El alma tampoco envejece como el cuerpo. Los cambios en el cuerpo no la afectan; no se marchita como un árbol o cualquier otro objeto material; ni produce descendencia. De hecho, los hijos de un hombre también son almas separadas; si parecen nacer de él, es únicamente por los lazos corporales que los unen.
Sus cuerpos se desarrollan únicamente en presencia del alma. El alma, inmutable, fuente de descendencia, no obedece a ninguna de las seis leyes de la evolución corporal.
El alma siempre es plenamente consciente y conocedora. Ahora bien, la consciencia es la manifestación perceptible del alma. Si bien no podemos percibir su presencia en el corazón donde reside, sí podemos aprehender su existencia a través de la consciencia que emana de ella.
Dado que una consciencia anima todos los cuerpos, humanos, animales y vegetales, debe estar presente en todos. Sin embargo, la consciencia del alma individual difiere de la de Dios en que esta última es suprema y posee un conocimiento completo del pasado, el presente y el futuro. La consciencia del ser infinitesimal, por el contrario, es limitada y propensa al olvido. Sin embargo, cuando olvida su verdadera naturaleza, Krishna, quien no tiene esta debilidad, la instruye y la ilumina con sus enseñanzas. Krishna, Dios, la Personalidad Suprema, es la fuente del Alma Suprema, también llamada Espíritu Santo, y cada uno de nosotros es un alma infinitesimal, olvidadiza de su verdadera naturaleza.
Todas las cosas creadas son originalmente inmanifiestas.
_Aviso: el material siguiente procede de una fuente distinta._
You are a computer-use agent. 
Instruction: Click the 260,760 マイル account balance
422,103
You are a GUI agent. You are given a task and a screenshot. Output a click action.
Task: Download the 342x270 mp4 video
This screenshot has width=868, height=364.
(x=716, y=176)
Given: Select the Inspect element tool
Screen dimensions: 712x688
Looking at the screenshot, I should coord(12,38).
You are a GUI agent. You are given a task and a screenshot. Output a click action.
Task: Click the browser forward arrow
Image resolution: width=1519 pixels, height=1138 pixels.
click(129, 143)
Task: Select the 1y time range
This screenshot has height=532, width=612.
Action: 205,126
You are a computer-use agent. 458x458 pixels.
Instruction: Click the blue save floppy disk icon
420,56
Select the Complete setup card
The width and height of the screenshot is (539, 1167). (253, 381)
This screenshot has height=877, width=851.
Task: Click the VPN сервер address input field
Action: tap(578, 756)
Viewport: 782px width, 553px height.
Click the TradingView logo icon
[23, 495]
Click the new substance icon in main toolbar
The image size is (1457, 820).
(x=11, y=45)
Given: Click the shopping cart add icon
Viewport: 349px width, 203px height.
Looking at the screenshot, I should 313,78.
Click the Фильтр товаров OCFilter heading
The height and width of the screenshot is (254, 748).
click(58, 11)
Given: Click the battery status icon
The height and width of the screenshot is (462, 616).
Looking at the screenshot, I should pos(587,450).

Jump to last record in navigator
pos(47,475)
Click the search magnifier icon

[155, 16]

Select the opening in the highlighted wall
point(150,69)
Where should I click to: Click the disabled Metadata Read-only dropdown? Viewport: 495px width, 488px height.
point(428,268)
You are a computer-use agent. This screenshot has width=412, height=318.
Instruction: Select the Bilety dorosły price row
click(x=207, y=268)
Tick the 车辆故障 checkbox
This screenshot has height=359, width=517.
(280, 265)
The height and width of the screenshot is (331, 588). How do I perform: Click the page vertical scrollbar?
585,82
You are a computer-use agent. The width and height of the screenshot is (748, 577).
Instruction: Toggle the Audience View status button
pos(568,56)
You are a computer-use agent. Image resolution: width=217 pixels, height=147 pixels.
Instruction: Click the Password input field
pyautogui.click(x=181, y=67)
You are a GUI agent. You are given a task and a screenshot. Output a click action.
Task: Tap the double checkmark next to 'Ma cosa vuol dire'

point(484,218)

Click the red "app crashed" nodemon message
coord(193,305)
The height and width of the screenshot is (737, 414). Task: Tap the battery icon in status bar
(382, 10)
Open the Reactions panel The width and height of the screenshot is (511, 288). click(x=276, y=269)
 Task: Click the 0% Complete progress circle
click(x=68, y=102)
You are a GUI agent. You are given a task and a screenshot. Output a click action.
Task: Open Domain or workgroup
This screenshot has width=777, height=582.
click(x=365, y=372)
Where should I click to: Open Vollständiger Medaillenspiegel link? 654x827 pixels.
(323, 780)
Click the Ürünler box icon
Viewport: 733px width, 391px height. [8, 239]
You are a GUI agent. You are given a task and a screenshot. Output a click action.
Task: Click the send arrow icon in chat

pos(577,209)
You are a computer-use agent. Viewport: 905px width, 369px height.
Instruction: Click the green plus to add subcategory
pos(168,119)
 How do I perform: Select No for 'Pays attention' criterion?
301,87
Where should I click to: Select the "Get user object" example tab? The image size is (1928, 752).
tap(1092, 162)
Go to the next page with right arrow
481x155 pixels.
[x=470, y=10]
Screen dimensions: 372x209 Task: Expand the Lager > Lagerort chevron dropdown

Se manifiestan en su estado transitorio y, una vez disueltas, se vuelven inmanifiestas.
Hay dos tipos de filósofos: quienes creen en la existencia del alma y quienes no. Pero ninguno tiene motivos para quejarse. Quienes siguen los principios de la sabiduría espiritual llaman «ateos» a quienes niegan la existencia del alma. Ahora bien, supongamos por un momento que aceptamos la filosofía atea, ¿qué motivos tendríamos para quejarnos?
Antes de la creación, en ausencia del alma, los elementos materiales ya existían en un estado inmanifiesto. De este estado sutil surge posteriormente el estado manifestado, así como el éter da origen al aire, el aire al fuego, el fuego al agua y el agua a la tierra, que, a su vez, da origen a tantos fenómenos. Tomemos el ejemplo de un rascacielos, un conjunto de elementos terrenales que se derrumba. De manifiesto, vuelve a ser inmanifiesto y finalmente se descompone en átomos. La ley de conservación de la energía sigue vigente. La única diferencia es que los objetos a veces son manifiestos, a veces no manifiestos. Sin embargo, ya sea en un estado u otro, ¿qué razón tendríamos para lamentarnos?
Incluso si vuelven a ser no manifiestos, no se pierden. Tanto al principio como al final, todo es no manifiesto; la manifestación aparece solo en la etapa intermedia. Sin embargo, incluso materialmente hablando, esta diferencia carece de importancia real.